Como funcionou o combate à embriaguez ao dirigir?

A fiscalização contra a mistura de álcool e direção foi intensificada nos quatro dias de operação. Os agentes realizaram 65,5 mil testes com o bafômetro em todo o Brasil. Como resultado dessa vigilância, 1.293 pessoas foram autuadas administrativamente e 67 motoristas foram detidos, sendo agora acusados de crime de trânsito por apresentarem níveis de alcoolemia acima do permitido por lei.

A instituição reforça que a condução sob efeito de substâncias psicoativas é um dos maiores desafios para a preservação de vidas. Mesmo com as campanhas educativas, a quantidade de motoristas autuados demonstra a necessidade de manutenção de operações de cerco e fiscalização rigorosa, especialmente em datas de grande fluxo turístico e familiar.

Por que não é possível comparar os dados com o ano anterior?

Apesar da divulgação dos números atuais, a Polícia Rodoviária Federal esclareceu que não é possível realizar uma comparação direta de eficácia ou redução de acidentes em relação a 2025. Isso ocorre porque, no ano anterior, o feriado de Páscoa ocorreu em datas próximas ao feriado de Tiradentes (21 de abril), o que gerou uma operação mais longa e com dinâmicas de tráfego distintas das observadas em 2026.

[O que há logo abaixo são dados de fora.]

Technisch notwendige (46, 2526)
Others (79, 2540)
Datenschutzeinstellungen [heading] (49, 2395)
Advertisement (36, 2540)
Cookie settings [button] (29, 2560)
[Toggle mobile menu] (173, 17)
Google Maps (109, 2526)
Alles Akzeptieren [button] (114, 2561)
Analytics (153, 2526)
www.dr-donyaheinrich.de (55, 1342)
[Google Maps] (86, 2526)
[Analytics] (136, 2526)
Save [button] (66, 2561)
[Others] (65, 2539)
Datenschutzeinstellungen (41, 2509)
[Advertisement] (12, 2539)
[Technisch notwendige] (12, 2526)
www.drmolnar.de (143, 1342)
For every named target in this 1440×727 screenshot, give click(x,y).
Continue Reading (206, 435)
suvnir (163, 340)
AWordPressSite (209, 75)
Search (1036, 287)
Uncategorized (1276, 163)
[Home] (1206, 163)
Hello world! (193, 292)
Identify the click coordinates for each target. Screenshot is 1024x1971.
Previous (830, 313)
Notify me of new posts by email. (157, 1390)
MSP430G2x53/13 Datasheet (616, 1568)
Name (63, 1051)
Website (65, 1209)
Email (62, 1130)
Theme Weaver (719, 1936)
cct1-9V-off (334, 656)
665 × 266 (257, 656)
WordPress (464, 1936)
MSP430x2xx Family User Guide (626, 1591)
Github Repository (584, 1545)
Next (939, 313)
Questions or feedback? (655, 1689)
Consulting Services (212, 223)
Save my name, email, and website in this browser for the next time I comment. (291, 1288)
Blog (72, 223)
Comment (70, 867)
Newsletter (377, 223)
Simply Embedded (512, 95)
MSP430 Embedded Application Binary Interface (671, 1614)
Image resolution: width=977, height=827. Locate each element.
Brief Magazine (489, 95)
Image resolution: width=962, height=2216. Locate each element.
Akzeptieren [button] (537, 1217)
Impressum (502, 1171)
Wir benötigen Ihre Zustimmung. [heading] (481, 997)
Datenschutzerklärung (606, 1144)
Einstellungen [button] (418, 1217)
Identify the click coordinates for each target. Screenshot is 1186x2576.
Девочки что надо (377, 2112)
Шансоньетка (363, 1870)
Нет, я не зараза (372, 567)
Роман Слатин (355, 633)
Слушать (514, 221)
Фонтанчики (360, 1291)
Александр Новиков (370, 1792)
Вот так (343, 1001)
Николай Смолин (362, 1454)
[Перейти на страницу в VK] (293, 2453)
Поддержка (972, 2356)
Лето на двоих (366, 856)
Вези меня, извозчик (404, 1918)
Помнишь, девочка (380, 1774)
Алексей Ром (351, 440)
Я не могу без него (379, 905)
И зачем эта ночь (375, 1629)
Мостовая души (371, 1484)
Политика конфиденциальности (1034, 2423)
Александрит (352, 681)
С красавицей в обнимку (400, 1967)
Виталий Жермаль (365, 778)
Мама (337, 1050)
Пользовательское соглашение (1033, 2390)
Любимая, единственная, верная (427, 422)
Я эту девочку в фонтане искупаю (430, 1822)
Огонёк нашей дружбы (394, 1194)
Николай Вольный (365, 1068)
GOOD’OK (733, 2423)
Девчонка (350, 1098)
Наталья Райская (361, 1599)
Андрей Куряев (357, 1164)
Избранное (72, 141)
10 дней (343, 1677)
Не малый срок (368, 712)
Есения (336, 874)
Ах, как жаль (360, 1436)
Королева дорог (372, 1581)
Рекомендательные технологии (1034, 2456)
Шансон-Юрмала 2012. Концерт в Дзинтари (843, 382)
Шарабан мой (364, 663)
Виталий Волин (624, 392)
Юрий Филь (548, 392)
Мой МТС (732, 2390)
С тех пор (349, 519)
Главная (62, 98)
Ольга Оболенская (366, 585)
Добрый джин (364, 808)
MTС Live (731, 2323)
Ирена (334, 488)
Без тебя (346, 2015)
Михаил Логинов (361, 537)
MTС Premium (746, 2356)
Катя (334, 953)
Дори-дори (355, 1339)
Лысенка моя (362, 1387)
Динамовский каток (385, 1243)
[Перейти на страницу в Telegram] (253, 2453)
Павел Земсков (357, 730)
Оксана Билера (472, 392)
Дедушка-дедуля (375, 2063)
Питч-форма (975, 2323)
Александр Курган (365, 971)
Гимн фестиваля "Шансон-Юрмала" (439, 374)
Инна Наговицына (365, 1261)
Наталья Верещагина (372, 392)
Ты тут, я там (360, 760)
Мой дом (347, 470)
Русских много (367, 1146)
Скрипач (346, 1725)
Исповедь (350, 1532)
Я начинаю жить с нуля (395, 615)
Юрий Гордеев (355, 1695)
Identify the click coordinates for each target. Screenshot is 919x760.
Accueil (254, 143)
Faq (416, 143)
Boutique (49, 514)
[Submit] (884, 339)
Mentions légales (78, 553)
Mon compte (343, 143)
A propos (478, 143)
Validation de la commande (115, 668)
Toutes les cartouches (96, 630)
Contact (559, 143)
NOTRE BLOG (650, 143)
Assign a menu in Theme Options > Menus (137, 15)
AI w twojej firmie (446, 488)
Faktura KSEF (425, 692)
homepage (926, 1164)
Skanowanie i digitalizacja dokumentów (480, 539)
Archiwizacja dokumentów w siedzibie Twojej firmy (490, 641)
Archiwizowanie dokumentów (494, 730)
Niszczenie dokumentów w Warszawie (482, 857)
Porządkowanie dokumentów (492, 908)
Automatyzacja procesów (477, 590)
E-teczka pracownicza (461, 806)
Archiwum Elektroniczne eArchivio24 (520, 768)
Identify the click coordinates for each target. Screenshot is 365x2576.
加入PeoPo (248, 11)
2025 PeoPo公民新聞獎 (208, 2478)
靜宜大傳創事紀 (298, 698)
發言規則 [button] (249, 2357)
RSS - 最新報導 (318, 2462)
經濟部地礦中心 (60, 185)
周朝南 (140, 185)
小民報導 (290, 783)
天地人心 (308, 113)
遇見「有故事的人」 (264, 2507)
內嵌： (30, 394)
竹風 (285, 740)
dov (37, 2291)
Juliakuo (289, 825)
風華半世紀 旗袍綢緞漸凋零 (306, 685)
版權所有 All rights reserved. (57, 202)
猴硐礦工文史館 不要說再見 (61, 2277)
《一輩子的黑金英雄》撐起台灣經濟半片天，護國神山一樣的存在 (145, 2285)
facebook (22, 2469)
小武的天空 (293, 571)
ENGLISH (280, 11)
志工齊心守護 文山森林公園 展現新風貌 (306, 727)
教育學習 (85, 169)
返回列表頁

Dessa forma, os dados deste ano servem como um referencial isolado para o planejamento de futuras ações de segurança. O foco da corporação permanece na educação para o trânsito e na presença ostensiva em pontos críticos, visando coibir infrações que historicamente elevam o índice de mortalidade nas rodovias federais sob sua jurisdição.